Alligator Snapping Turtle

Range
Native to southeast region of the United States. Confined to river systems that drain into the Gulf of Mexico. They are most prevalent from northern Florida and Georgia through the Gulf States to Texas and Oklahoma, but have been seen as far north as Indiana, Illinois, Kansas and Iowa.

Habitat
Freshwater areas, generally in deep water of large rivers, canals, swamps, and lakes.

Size
Largest freshwater turtle in the world, weighing between 154 and 176 pounds on average. The largest verified weight is 219 lbs. but there are legends with some photographic credibility of larger specimens, most famously a reported 403 lb alligator snapping turtle caught out of the Neosho River of Kansas in 1937.

Coloring
Brown or gray

Distinguishing Characteristics
The Alligator Snapping Turtle has three large, pronounced ridges that run from the front to the back of the carapace. They have powerful jaws, large heads, and are unique among snapping turtles for having eyes on the side of their heads.

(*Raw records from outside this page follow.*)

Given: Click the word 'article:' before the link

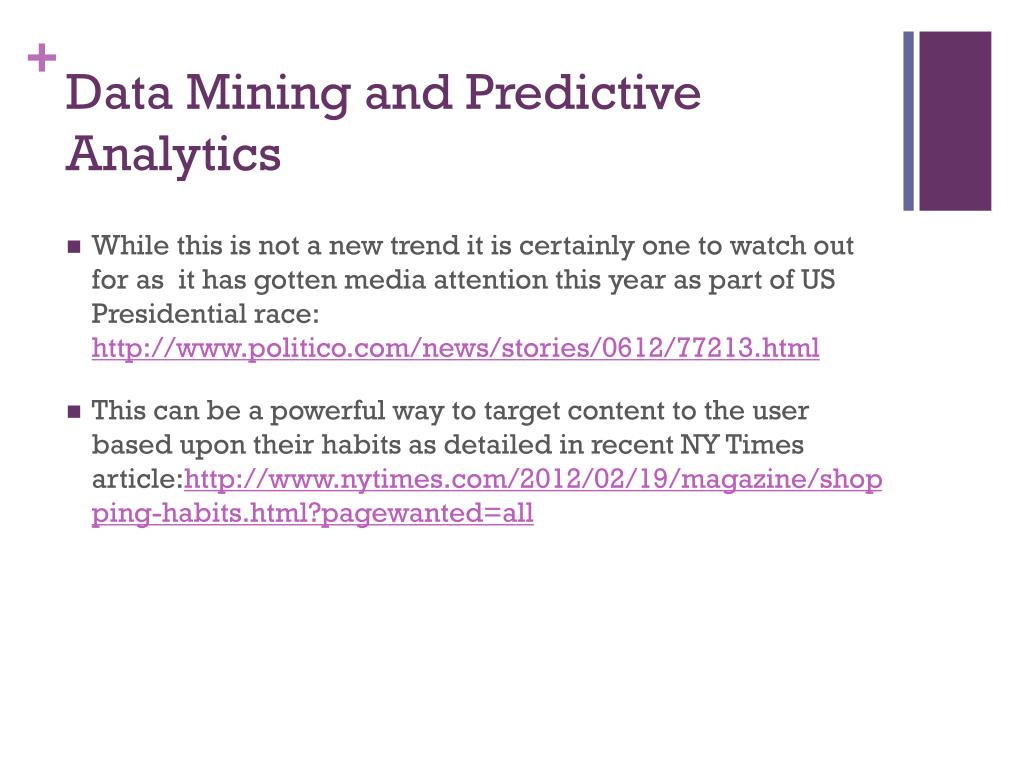Looking at the screenshot, I should coord(137,479).
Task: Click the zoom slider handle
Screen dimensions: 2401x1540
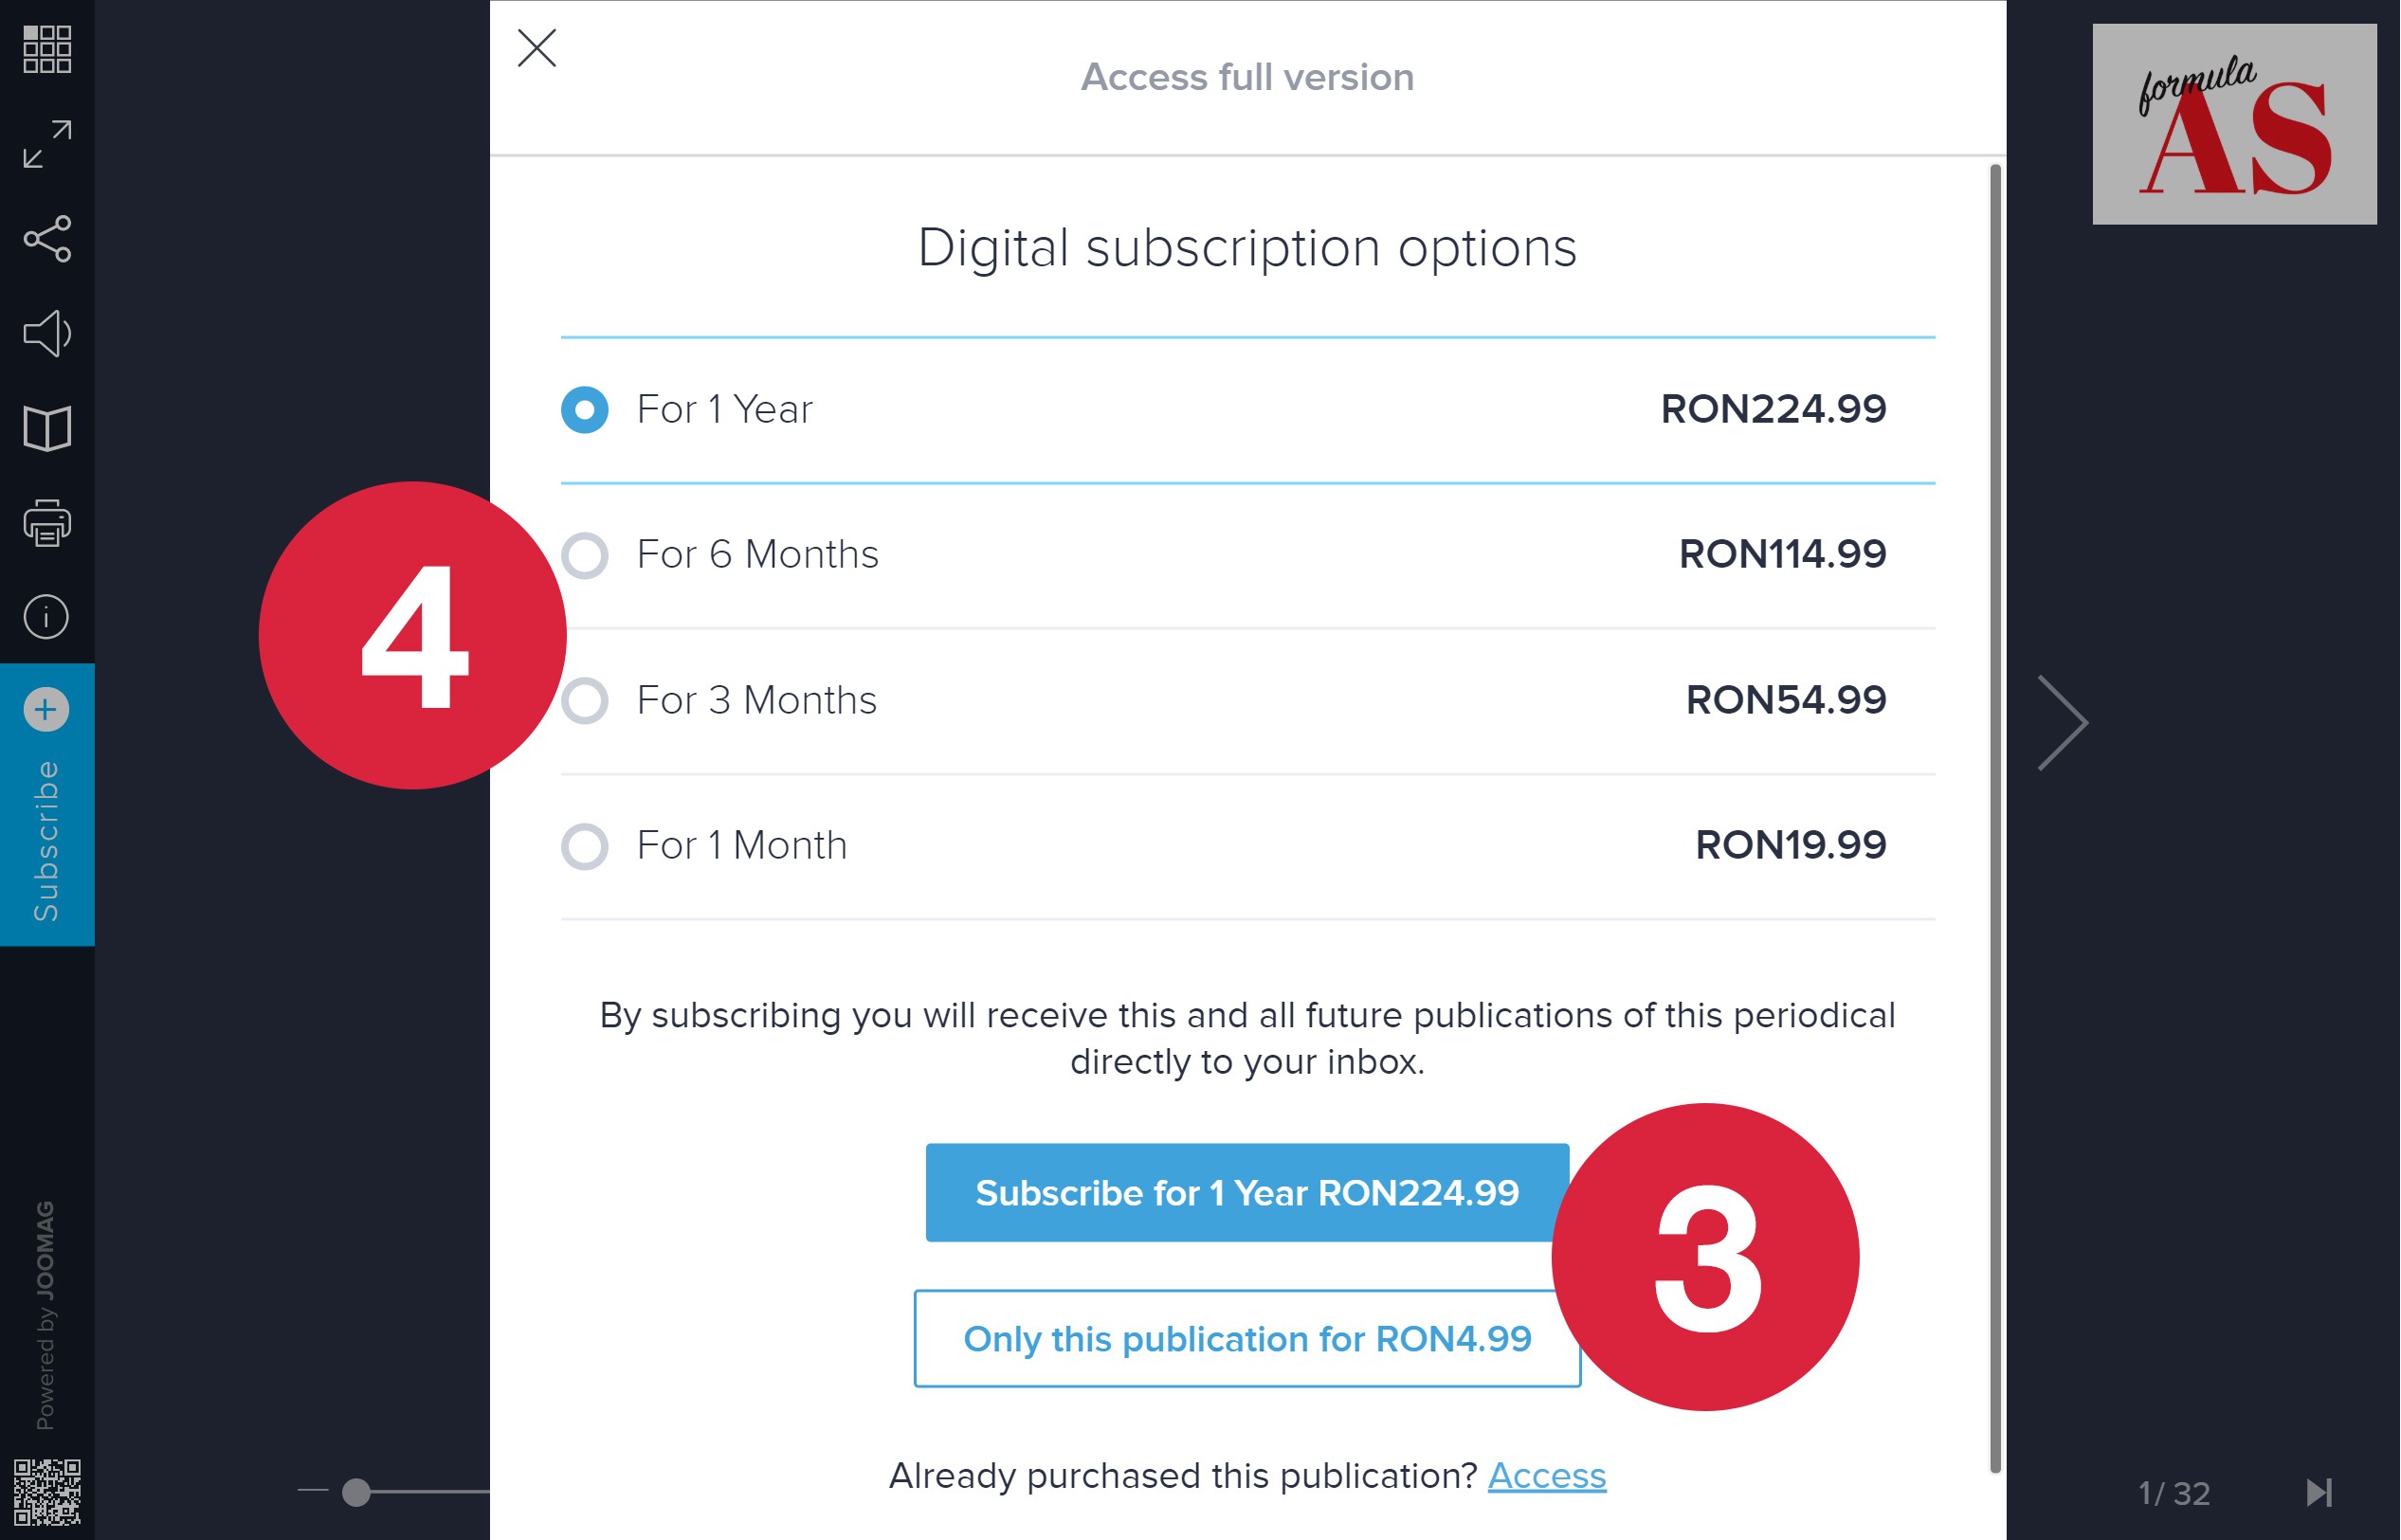Action: 356,1492
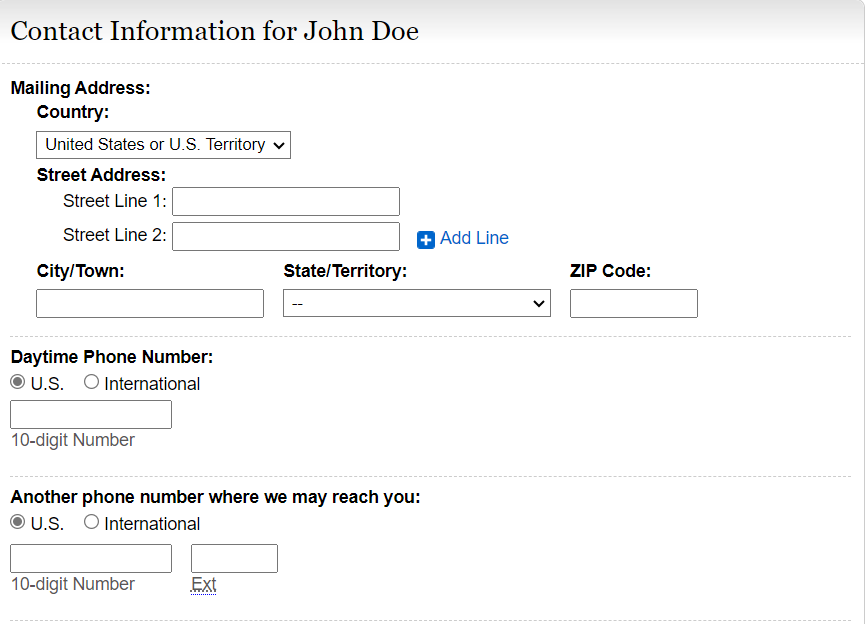The width and height of the screenshot is (866, 624).
Task: Click the blue plus Add Line icon
Action: click(426, 239)
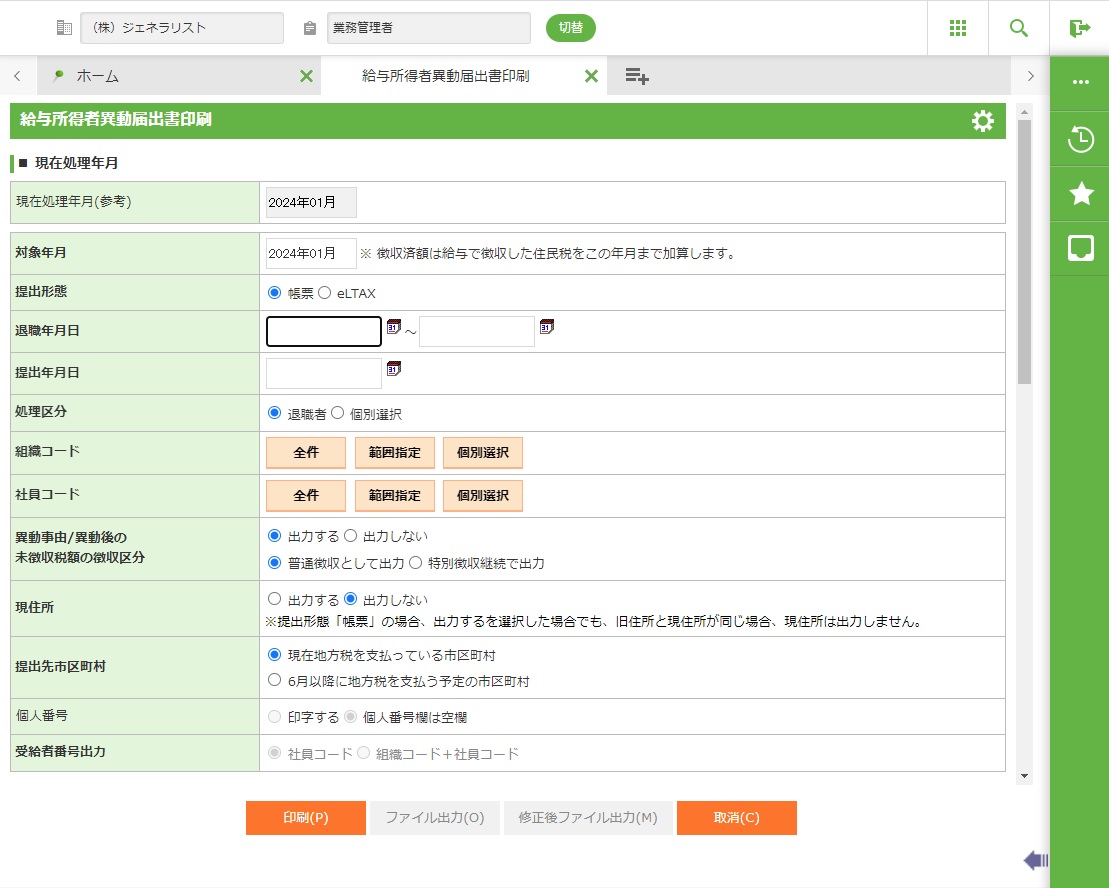Choose 特別徴収継続で出力 radio option
This screenshot has width=1109, height=888.
click(415, 563)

Method of Temperature Regulation
Ectothermic

Diet in Zoo
Trout and herring as well as an occasional rat

Diet in Wild
Any kind of fish, but also frogs, snakes, snails, worms, clams, crayfish, aquatic plants, and other turtles

Reproduction
It is unlikely that females reproduce more than once a year, some females lay eggs on an alternate-year basis. These turtles mate in early spring in Florida and late spring in the Mississippi Valley. Females lay eggs in a nest about two months later in a nest hole dug approximately 50 m from a body of water. All nests are dug in the sand and clutch success is highly variable. A clutch may contain 8 to 52 eggs. This is the only time a female leaves the water; males generally never leaves the water.

Gestation/incubation
100 to 140 days

Offspring
Hatchlings emerge in the fall. Sexual maturity is reached by both sexes at 11 to 13 years of age. Besides the act of mating, males invest no additional time or energy towards parenting. Juvenile turtles are independent upon hatching.

Longevity
Males live from 11 to 45 years with an average age of 26 years. Females live from 15 to 37 years with an average of 23 years. Alligator snapping turtles can live a very long time in captivity; the oldest known individual was 70 years old.

Behaviors/Adaptations
Alligator Snapping Turtles look very primitive and have been called the dinosaur of the turtle world. They use chemosensory cues to locate prey items. They use gular (throat) pumping to draw water in and out to sample the surrounding water for chemicals that have been released by prey species. Adult snapping turtles use this sensory system to hunt and locate mud and musk turtles that have buried themselves into the bottom of a body of water.

Unique Behaviors

  • Can stay submerged for 40 to 50 minutes at a time
  • They actively scavenge for food at night. During the day they often lie quietly in wait to lure an unsuspecting fish by revealing a small pink worm-like lure inside their gray mouth
  • Often so motionless while lying underwater that they grow algae on their backs

Predators
The only known predators of adults are humans, but eggs and hatchlings are a source of food for large fish, raccoons, and birds.

Status
Alligator snapping turtles are threatened by human exploitation in all U.S. states, but especially in Louisiana. In 1991 the U.S. Fish and Wildlife Services (USFWS) nominated alligator snapping turtles as a candidate to be placed on the Endangered Species list, but the USFWS later concluded in 1999 that they did not warrant protection under the Endangered Species Act. In 2004 the state of Louisiana put a ban on the commercial harvest of M. temminckii anywhere in the state.